More taxpayer costs are likely for additional travel and for outside attorneys in New York state.
A judge has ordered Jana Winter of Fox News to attend a hearing Wednesday at which Holmes’ lawyers plan to re-question a police investigator about whether he told anyone about the contents of a notebook Holmes mailed to a psychiatrist before the July 20 attack.
Holmes is charged with fatally shooting 12 people and injuring 70 in a packed Denver-area theater. The judge entered a not guilty plea on his behalf. Prosecutors are seeking the death penalty.
Winter wrote a story in July citing unnamed law enforcement officials as saying the notebook contained drawings depicting violence.
Holmes’ lawyers want to know the names of the law enforcement officials who spoke to Winter. The defense argues the leak violated a gag order and could weaken the credibility of those officials if they are called to testify in a trial.
Winter argues she should not have to identify her sources under Colorado and New York shield laws that protect reporters’ sources under some circumstances.
If the judge orders Winter to reveal her sources and she refuses, she could be jailed.

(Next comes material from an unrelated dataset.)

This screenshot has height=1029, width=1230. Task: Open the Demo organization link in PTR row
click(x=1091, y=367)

Winter’s attorney, Dori Ann Hanswirth, said Colorado law requires the Colorado Office of the Public Defender, which is representing Holmes, to pay Winter’s travel expenses. She said the total for Winter’s two trips to date is $1,878.

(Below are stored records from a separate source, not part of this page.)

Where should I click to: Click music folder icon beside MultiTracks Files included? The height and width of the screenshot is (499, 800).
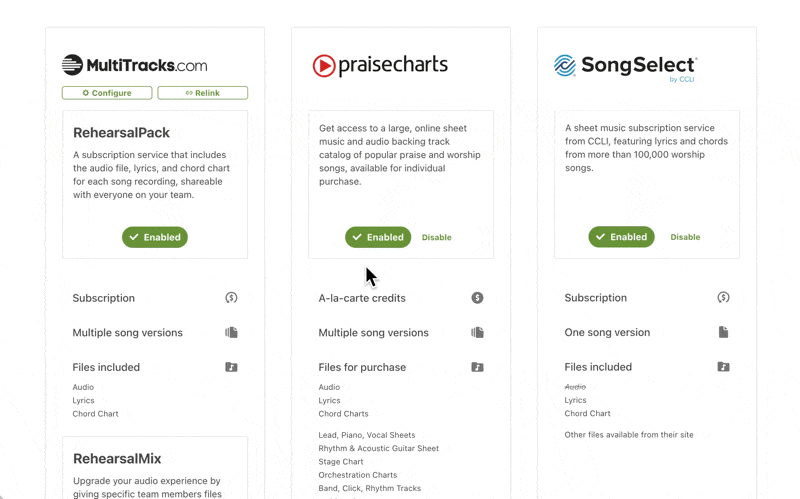coord(231,367)
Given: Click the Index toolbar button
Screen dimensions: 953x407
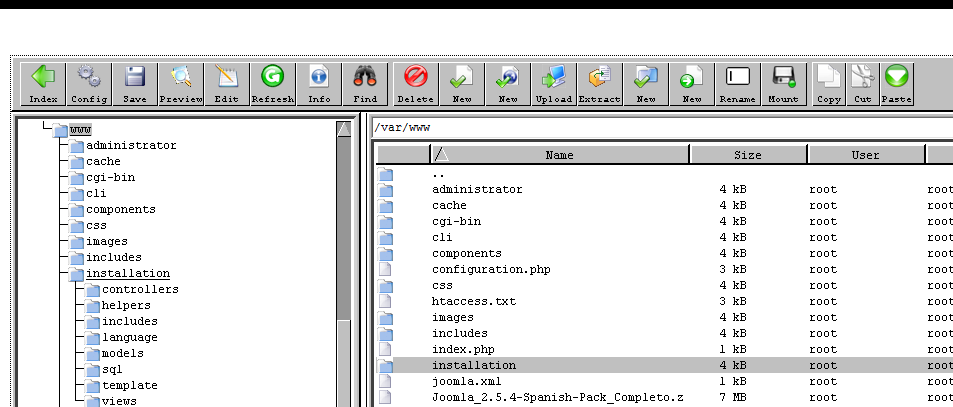Looking at the screenshot, I should coord(43,84).
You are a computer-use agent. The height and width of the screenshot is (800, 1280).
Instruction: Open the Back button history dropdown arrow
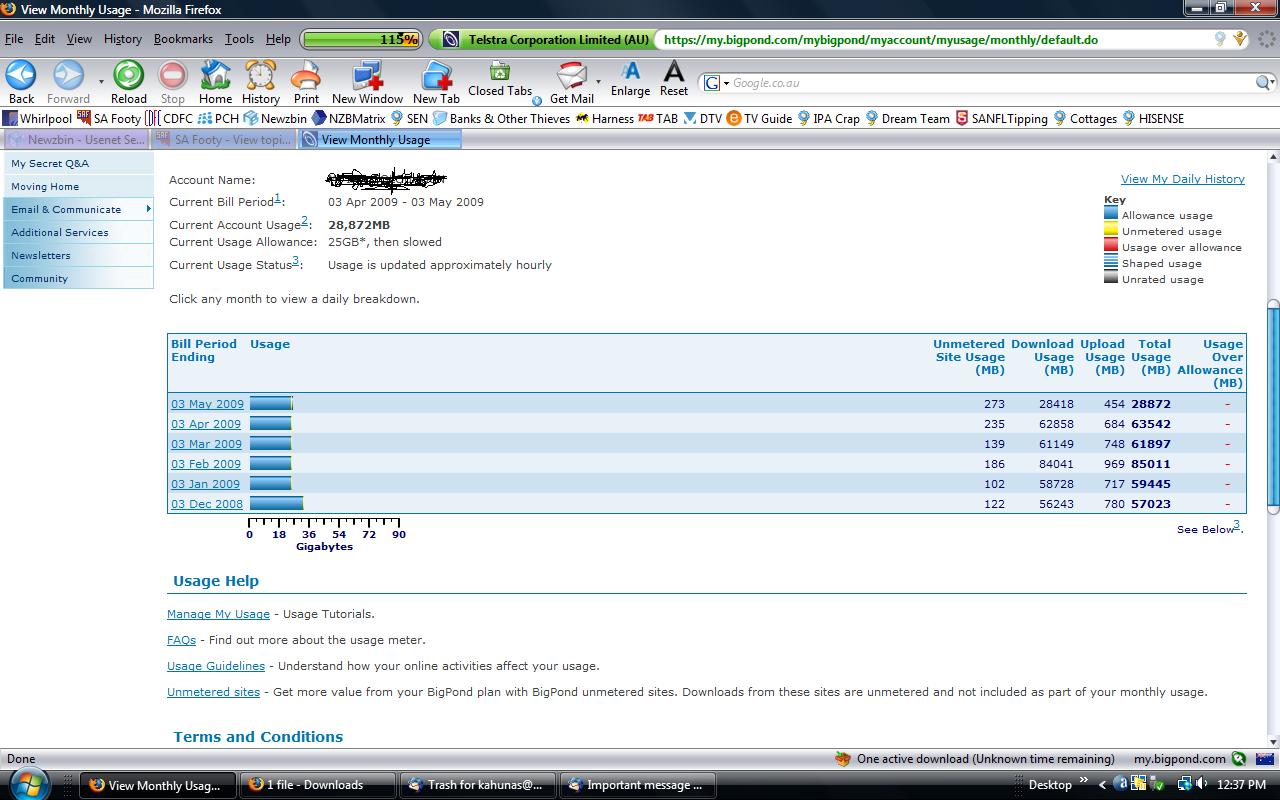tap(101, 82)
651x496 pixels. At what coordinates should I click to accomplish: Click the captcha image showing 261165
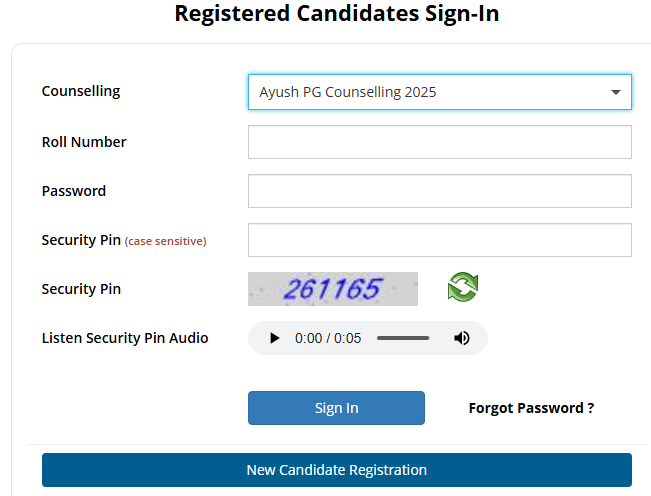(333, 289)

The public defender’s office refused to disclose the costs, citing the gag order and attorney-client privilege.
The judge has said Winter likely will have to make a third trip to Colorado before the question is resolved. That trip would also be at taxpayers’ expense.
Taxpayers likely incurred additional expenses for attorneys in New York who argued on Holmes’ behalf against Winter’s requests for a judge there to quash the Colorado subpoena. The public defender’s office did not immediately return a call seeking comment.
On the same day that Winter’s story appeared on FoxNews.com, NBC News reported that the notebook contained “writings about killing people,” citing a senior law enforcement official whom it did not name. It’s unclear whether Holmes’ attorneys sought the network’s sources. An NBC News spokeswoman did not immediately return a call.